• Work to do:
1 – List every Contemporary Data Architecture pattern named in the bulleted list of the data warehouse passage.
2 – Please duplicate part of the data warehouse passage word for word: begin at the words "The choice of" and stop after "Data / Data Lake.".

The choice of where and how to store the data for the analytical use is a critical architectural question. Part of the issue is the Contemporary Data Architecture (CDA) pattern, which is explained in Table 1. CDA patterns include:
- Independent Data Marts
- Coordinated Data Marts
- Centralized Data Warehouse
- Hub and Spoke
- Federated / Logical Data Warehouse
- Big Data / Data Lake.
Table 1 DW Architecture Patterns
Pattern | Description |
Independent Data Marts | Multiple databases containing analytic data are created and maintained by different organizational units. The databases tend to be inconsistent with each other, having different dimensions, measures and semantics. There is “no single version of the truth” and it is a challenge to perform cross data mart analysis. These weaknesses make the independent data mart the least desirable of the architecture patterns. |
Coordinated Data Marts | Data is harmonized across multiple analytic databases or areas of databases. Each database meets a specific need such as customer segmentation or product analysis. There are shared dimensions and semantics between the databases. For example, customer and product dimensions are consistent across the databases. Consistent dimensions and semantics support a logical enterprise view. |
Centralized Data Warehouse | An Enterprise Data Warehouse (EDW) contains atomic data, summarized data and dimensional data. This is provided through a single database. Logical data marts are built from this database to support specific business requirements. Analysis between subject areas is facilitated by data being stored in a single database. |
Hub and Spoke | The hub and spoke architecture is similar to the centralized data warehouse architecture except that there are physical data marts instead of logical data marts. A cost and complexity element is added due the need to copy data from the central data warehouse to the distributed data marts. |
Federated / Logical Data Warehouse | The federated/logical data warehouse makes data that is distributed across multiple databases look to users like a single data source. Data may be stored in traditional relational databases as well as Hadoop or NoSQL formats. Data Virtualization software is used to create a logical view of the data and to optimize query of data across databases.

• Stored entries:
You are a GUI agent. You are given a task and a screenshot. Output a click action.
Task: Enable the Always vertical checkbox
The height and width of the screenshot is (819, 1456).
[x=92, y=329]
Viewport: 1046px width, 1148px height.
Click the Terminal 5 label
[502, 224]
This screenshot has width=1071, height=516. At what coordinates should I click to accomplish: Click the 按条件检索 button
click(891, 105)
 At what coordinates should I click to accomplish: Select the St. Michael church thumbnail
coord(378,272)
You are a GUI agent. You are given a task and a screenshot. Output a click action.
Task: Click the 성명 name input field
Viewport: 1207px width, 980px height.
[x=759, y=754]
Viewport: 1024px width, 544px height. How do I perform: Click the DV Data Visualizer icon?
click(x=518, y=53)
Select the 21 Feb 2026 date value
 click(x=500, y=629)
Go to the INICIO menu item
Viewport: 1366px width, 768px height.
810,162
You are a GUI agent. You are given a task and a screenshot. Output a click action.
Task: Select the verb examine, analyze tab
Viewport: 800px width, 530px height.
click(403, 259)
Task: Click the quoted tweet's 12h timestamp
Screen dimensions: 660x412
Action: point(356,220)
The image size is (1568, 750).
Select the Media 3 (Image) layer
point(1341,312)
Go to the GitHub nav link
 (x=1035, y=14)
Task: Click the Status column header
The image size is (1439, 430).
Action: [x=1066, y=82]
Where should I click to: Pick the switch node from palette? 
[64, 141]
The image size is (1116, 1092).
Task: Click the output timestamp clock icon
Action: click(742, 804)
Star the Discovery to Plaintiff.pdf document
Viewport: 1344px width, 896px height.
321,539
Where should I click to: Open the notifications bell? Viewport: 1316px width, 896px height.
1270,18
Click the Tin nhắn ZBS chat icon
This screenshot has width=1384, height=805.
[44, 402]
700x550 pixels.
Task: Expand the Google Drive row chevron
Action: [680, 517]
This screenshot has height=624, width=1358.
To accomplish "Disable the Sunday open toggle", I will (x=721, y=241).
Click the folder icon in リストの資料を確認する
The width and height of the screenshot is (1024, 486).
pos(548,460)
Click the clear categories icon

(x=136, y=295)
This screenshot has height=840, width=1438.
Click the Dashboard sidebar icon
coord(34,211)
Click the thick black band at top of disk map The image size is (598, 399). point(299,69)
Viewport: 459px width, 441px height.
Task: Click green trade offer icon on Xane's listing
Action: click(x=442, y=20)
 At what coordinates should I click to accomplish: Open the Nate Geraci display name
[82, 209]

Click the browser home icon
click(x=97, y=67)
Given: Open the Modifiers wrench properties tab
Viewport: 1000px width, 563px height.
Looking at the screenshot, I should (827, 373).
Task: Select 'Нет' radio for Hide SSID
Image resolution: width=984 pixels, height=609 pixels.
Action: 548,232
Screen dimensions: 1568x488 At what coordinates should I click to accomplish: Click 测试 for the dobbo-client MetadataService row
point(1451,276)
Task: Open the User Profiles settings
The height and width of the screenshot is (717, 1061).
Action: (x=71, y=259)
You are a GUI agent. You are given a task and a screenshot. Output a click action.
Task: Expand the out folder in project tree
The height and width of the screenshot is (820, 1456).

• Expected responses:
1 –
- Independent Data Marts
- Coordinated Data Marts
- Centralized Data Warehouse
- Hub and Spoke
- Federated / Logical Data Warehouse
- Big Data / Data Lake

2 –
The choice of where and how to store the data for the analytical use is a critical architectural question. Part of the issue is the Contemporary Data Architecture (CDA) pattern, which is explained in Table 1. CDA patterns include:
- Independent Data Marts
- Coordinated Data Marts
- Centralized Data Warehouse
- Hub and Spoke
- Federated / Logical Data Warehouse
- Big Data / Data Lake.